The new on- chip memory technology, to which the company proclaimed as a boon for networking, gaming and multi-media applications, triples the amount of memory stored on computer chips and doubles the performance of data-hungry processors by replacing a contested type of memory with a variety that uses much less space on the silicon chip.

The Armonk, New York-based IBM yesterday outlined the technical details of its breakthrough at the International Solid State Circuits Conference (ISSCC).

The first-of-its-kind, on-chip memory technology features the fastest access times ever recorded in embedded dynamic random access memory (eDRAM). IBM said its eDRAM was designed to provide high performance without guzzling electricity.

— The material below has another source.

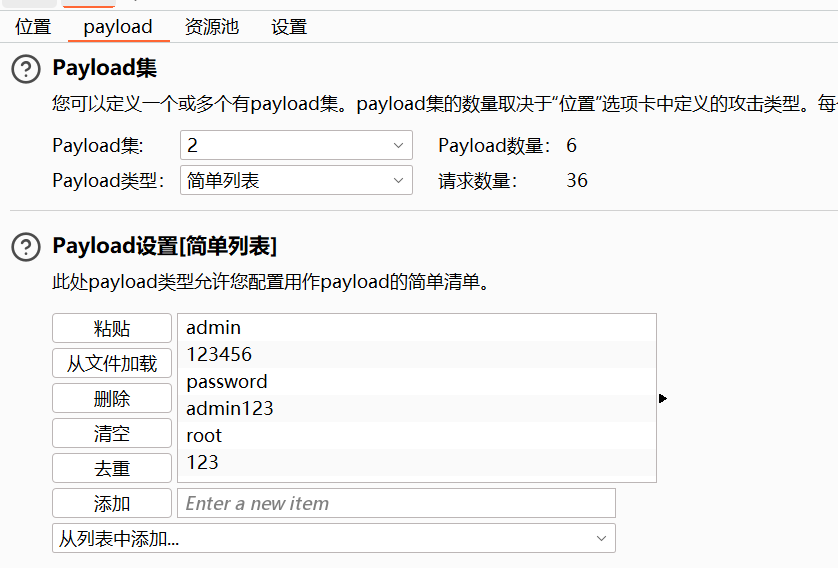Click the 从文件加载 button

[x=112, y=364]
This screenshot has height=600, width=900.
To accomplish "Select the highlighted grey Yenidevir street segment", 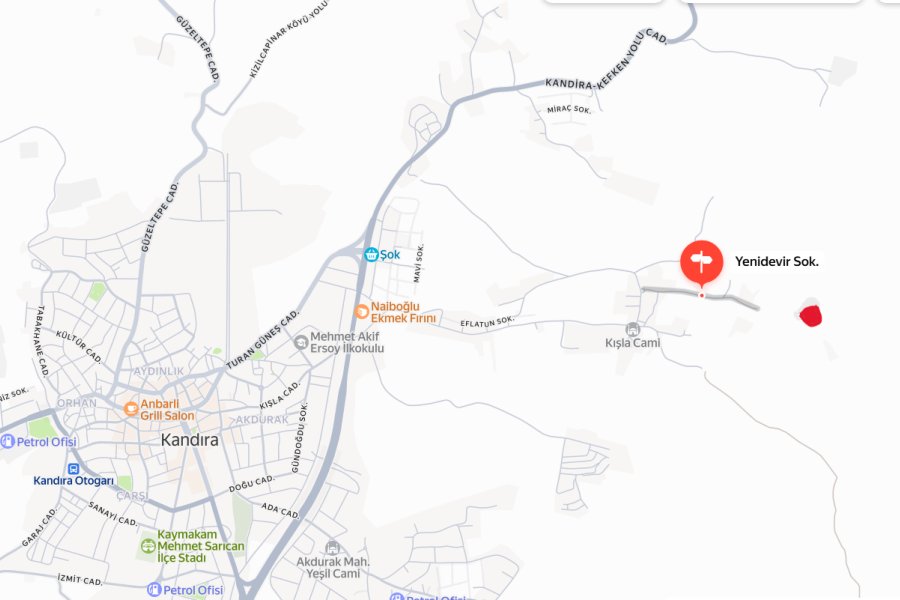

According to IBM engineers, tests showed eDRAM processing data ten times faster than the DRAM technology usually used in personal computers.

By claiming that its new on- chip memory technology has the fastest access time ever recorded in embedded dynamic random access memory, IBM has set up itself along with its partner Advanced Micro Devices (AMD) for aggrandized competition with Intel in the chip market.

"IBM is effectively doubling microprocessor performance beyond what classical scaling alone can achieve," Subramanian Iyer, IBM's director of technology development, said in the statement. "As semiconductor components have reached the atomic scale, design innovation at the chip level has replaced materials science as a key factor in continuing Moore's Law."

Moore's Law is a decades-old prediction by Gordon Moore, cofounder of the Intel Corporation, stating that the number of transistors on a microprocessor doubles every two years.

At the conference, Big Blue further said that instead of SRAM (static RAM), used to store information directly on computer chips, it intends to integrate another kind of memory called DRAM (dynamic RAM) because the embedded memory cache built onto each of its chips.

IBM expects to make the eDRAM technology available in its 45-nanometer microprocessor line, which will start coming out in 2008. The technology initially will be included in its entire range of 45nm server chips starting next year but the company would later expand it to other products.

IBM is already integrating the new embedded DRAM (eDRAM) in 65nm prototype chips. Being the chief supplier of chips for all three of the top gaming consoles, Sony Computer Entertainment Inc.'s PlayStation 3 (PS3), Nintendo Co.'s Wii and Microsoft Corp.'s Xbox 360, IBM’s new technology could play big role in consumer electronics market.